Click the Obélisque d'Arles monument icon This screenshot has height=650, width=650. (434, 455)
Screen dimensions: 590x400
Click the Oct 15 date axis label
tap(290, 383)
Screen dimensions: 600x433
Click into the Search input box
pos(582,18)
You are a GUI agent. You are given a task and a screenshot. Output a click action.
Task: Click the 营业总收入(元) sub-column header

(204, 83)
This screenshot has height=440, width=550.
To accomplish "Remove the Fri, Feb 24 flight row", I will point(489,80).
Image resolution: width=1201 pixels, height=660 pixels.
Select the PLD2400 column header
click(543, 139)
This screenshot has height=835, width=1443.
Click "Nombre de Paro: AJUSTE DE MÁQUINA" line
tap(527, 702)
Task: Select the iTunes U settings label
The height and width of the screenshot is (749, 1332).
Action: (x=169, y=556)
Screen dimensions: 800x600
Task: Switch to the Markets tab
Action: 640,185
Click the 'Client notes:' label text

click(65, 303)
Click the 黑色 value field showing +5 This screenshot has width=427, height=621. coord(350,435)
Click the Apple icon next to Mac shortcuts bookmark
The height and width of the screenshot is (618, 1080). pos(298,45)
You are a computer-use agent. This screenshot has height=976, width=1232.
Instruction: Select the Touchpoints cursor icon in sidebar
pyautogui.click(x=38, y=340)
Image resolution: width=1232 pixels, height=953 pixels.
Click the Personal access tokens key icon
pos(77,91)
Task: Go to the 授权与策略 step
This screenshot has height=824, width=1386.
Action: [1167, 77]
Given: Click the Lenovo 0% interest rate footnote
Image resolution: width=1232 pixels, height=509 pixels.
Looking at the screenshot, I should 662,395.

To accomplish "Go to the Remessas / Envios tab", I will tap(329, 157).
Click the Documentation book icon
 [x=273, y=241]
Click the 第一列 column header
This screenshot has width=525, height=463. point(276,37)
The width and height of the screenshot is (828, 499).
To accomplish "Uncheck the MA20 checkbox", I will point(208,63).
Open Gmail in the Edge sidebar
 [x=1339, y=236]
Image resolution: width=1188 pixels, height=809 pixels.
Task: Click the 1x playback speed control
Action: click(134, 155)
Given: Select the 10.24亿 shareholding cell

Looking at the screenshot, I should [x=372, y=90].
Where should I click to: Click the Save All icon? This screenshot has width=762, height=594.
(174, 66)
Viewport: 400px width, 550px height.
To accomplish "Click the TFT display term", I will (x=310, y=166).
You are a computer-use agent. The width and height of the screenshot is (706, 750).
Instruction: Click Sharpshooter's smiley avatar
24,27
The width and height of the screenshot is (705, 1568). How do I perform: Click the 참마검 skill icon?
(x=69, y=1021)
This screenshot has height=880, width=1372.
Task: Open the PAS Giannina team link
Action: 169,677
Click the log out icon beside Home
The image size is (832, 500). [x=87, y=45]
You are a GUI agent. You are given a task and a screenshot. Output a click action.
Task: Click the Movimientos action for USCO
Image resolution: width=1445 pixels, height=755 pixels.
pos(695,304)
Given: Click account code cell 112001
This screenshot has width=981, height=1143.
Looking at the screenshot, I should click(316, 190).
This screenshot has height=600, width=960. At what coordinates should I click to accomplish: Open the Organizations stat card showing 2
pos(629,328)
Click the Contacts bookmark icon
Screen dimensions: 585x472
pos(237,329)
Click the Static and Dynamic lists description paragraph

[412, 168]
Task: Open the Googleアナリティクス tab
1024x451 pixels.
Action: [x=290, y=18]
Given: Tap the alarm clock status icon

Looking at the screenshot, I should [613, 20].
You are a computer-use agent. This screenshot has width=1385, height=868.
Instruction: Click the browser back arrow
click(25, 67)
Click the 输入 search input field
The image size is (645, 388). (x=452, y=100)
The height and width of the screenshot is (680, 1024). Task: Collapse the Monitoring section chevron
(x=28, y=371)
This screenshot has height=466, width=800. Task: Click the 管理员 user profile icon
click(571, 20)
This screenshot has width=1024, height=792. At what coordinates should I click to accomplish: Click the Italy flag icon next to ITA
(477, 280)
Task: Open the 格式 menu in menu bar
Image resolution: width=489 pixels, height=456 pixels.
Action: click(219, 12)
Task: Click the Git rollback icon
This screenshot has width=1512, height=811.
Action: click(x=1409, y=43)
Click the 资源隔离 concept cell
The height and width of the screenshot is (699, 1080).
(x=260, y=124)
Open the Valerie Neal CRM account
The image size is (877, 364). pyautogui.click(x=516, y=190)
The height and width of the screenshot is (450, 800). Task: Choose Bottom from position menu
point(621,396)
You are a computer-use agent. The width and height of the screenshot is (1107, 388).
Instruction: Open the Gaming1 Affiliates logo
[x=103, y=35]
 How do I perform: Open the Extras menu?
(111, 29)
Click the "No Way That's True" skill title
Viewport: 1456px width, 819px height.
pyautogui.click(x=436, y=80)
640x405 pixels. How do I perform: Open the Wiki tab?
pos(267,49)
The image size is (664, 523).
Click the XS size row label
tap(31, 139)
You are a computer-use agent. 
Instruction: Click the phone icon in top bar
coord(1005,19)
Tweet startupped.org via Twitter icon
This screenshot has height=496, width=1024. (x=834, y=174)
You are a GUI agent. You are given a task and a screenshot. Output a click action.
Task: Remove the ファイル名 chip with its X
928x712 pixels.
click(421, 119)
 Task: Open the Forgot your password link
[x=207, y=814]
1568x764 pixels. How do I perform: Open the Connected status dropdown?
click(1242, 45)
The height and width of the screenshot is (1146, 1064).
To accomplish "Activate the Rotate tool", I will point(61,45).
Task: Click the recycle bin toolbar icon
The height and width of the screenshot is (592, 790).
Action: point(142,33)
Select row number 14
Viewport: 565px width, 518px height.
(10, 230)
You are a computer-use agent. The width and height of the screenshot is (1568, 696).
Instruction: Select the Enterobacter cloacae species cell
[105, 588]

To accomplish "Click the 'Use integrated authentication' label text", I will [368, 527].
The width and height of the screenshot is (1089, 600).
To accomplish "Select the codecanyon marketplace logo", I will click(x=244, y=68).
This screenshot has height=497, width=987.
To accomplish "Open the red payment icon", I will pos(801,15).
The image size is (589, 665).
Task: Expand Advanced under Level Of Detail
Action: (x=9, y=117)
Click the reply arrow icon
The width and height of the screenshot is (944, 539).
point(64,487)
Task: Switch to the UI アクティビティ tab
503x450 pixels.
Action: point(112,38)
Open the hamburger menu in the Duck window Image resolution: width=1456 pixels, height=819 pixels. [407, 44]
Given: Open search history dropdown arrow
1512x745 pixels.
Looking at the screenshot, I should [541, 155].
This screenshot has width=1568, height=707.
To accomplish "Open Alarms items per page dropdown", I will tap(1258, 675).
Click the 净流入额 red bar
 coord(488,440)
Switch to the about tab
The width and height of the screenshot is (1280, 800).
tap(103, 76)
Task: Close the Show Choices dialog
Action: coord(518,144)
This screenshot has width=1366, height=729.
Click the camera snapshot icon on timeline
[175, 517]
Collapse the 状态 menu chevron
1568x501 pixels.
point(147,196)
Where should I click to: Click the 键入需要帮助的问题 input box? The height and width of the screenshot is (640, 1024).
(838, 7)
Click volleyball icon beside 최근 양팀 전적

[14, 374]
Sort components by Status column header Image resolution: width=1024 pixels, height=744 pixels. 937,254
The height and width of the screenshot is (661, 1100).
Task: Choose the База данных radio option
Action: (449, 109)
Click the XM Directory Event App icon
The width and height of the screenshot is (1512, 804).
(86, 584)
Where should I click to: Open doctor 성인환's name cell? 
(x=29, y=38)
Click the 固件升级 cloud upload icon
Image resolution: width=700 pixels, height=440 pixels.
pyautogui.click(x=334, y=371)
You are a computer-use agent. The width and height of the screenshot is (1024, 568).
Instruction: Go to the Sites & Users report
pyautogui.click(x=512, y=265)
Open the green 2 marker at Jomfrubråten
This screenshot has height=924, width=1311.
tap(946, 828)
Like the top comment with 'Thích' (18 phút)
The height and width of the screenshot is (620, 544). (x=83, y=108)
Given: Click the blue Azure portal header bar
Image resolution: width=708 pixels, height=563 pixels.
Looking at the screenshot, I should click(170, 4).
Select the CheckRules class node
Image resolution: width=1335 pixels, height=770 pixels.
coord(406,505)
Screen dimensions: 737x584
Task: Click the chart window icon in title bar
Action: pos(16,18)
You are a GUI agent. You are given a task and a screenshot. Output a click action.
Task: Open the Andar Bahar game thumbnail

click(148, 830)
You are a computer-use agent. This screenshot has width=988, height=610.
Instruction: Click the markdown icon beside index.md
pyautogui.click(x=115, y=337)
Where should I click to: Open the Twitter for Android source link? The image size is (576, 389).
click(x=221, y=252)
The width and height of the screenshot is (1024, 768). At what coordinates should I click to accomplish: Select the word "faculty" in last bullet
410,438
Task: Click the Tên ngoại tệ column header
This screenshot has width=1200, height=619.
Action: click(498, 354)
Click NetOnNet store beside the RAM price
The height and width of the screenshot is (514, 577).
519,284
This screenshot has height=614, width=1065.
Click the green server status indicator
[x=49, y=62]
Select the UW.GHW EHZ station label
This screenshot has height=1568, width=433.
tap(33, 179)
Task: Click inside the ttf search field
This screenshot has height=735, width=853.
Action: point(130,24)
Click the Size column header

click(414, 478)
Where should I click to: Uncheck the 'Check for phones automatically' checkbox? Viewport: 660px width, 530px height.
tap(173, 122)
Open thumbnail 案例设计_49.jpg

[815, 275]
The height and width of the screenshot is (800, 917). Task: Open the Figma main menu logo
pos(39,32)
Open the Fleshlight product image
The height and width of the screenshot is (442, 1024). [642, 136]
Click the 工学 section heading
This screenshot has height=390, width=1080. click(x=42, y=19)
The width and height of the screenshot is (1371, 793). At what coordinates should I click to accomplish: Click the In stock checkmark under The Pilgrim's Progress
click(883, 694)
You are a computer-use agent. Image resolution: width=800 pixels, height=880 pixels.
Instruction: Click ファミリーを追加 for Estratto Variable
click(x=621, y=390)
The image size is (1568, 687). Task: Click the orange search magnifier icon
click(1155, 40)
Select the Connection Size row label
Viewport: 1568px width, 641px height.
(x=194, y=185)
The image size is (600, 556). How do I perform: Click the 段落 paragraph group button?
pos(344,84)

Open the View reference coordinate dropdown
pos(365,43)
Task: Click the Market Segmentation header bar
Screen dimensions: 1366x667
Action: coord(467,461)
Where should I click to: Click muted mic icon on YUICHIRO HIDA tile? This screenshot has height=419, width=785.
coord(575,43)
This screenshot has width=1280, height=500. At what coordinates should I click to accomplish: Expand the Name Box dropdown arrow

#### DIRECTIONS FOR THIS TASK:
Would you retype exactly the lines above, from the line with "Task: Switch to the UI アクティビティ tab" to the line with "Given: Click the blue Azure portal header bar", with both end lines kept and nothing more?

#### EXERCISE SOLUTION:
Task: Switch to the UI アクティビティ tab
503x450 pixels.
Action: point(112,38)
Open the hamburger menu in the Duck window Image resolution: width=1456 pixels, height=819 pixels. [407, 44]
Given: Open search history dropdown arrow
1512x745 pixels.
Looking at the screenshot, I should [541, 155].
This screenshot has width=1568, height=707.
To accomplish "Open Alarms items per page dropdown", I will tap(1258, 675).
Click the 净流入额 red bar
 coord(488,440)
Switch to the about tab
The width and height of the screenshot is (1280, 800).
tap(103, 76)
Task: Close the Show Choices dialog
Action: coord(518,144)
This screenshot has width=1366, height=729.
Click the camera snapshot icon on timeline
[175, 517]
Collapse the 状态 menu chevron
1568x501 pixels.
point(147,196)
Where should I click to: Click the 键入需要帮助的问题 input box? The height and width of the screenshot is (640, 1024).
(838, 7)
Click volleyball icon beside 최근 양팀 전적

[14, 374]
Sort components by Status column header Image resolution: width=1024 pixels, height=744 pixels. 937,254
The height and width of the screenshot is (661, 1100).
Task: Choose the База данных radio option
Action: (449, 109)
Click the XM Directory Event App icon
The width and height of the screenshot is (1512, 804).
(86, 584)
Where should I click to: Open doctor 성인환's name cell? 
(x=29, y=38)
Click the 固件升级 cloud upload icon
Image resolution: width=700 pixels, height=440 pixels.
pyautogui.click(x=334, y=371)
You are a computer-use agent. The width and height of the screenshot is (1024, 568).
Instruction: Go to the Sites & Users report
pyautogui.click(x=512, y=265)
Open the green 2 marker at Jomfrubråten
This screenshot has height=924, width=1311.
tap(946, 828)
Like the top comment with 'Thích' (18 phút)
The height and width of the screenshot is (620, 544). (x=83, y=108)
Given: Click the blue Azure portal header bar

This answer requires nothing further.